Assuming none of the aforementioned cases are Covid (which they don’t seem to be) it begs the question: What is going on with our immune systems?
“We’ve actually been seeing a rise in the number of coughs and colds and viral infections,” Dr. Philippa Kaye, a London general practitioner, told BBC, explaining that the numbers are “as high as you’d see in a normal winter and the main reason is because of the easing of coronavirus restrictions.”
“We are mixing in a way that we haven’t been mixing over the past 18 months,” she continued. “During those first lockdowns, we saw numbers of other [non-Covid] infections fall. We think that that was primarily due to the restrictions on meeting up.”
In short: The protocols we’ve put in place to prevent the spread of Covid also stopped other ailments, like the cold and flu. Now that we’re going back out again — so are our germs, even if they’re not necessarily infected with the coronavirus.
“Most of these things are respiratory driven, so say somebody talks or coughs or sneezes — you breathe it in,” Dr. Philippa reiterated.

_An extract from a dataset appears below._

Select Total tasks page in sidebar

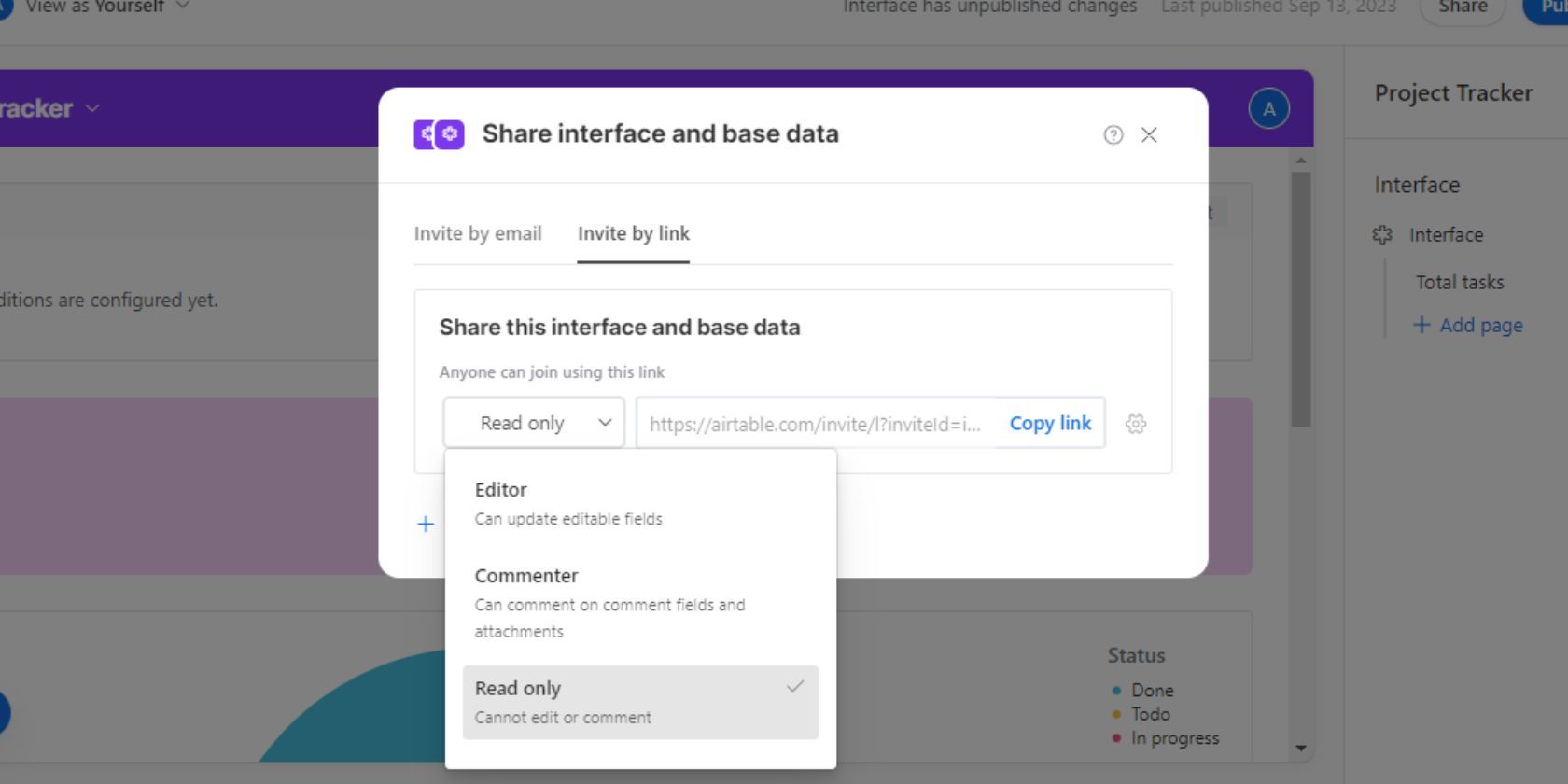(x=1459, y=282)
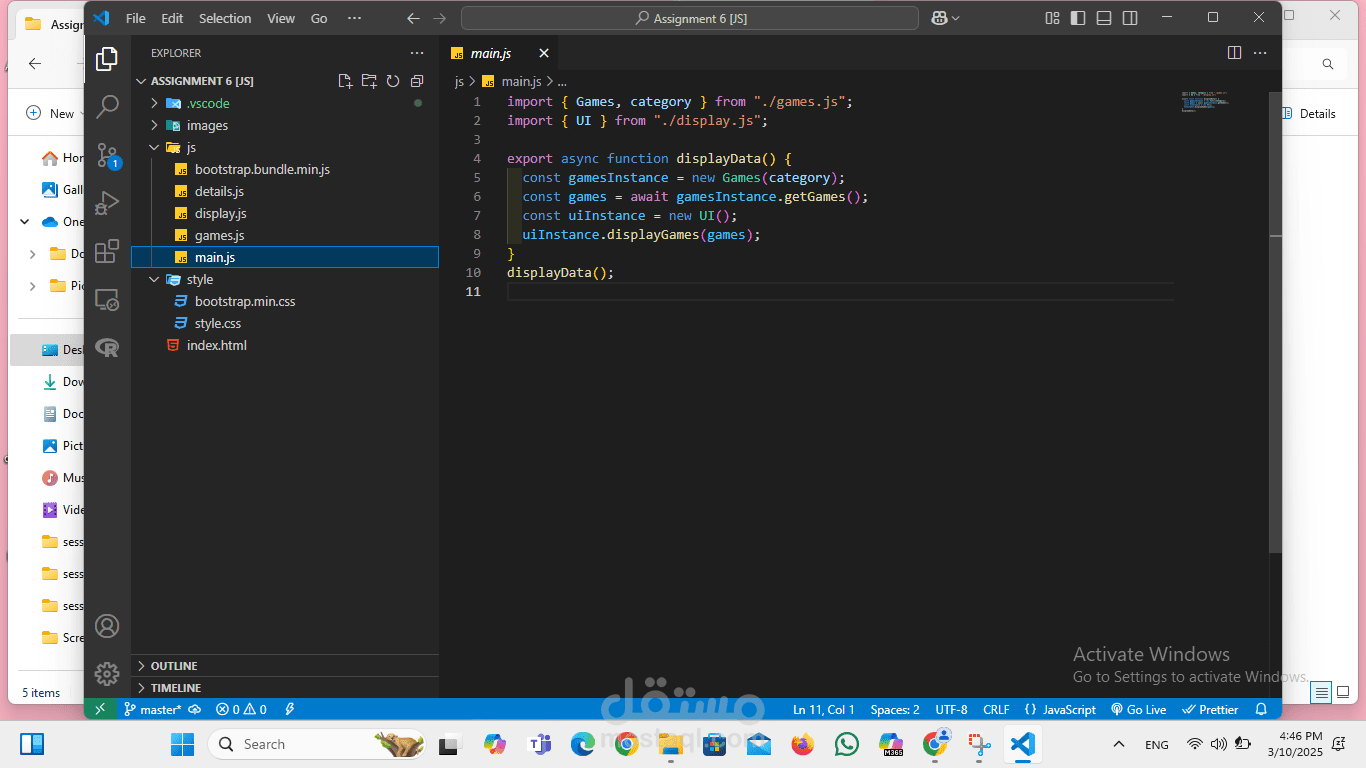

If you feel sick, contact a medical professional immediately and test for Covid, to ensure you don’t spread it further. Otherwise, Dr. Phillipa suggests “loads of fluids and rest, over-the-counter simple painkillers for headaches and aches and pains. Even simple things like honey in a hot drink can help ease a sore throat.”
However if your symptoms persist or worsen, Dr. Philippa encourages taking action. “If you become more unwell, if you cough up blood, have chest pain, if you have shortness of breath or chest tightness, then you need to seek medical advice.”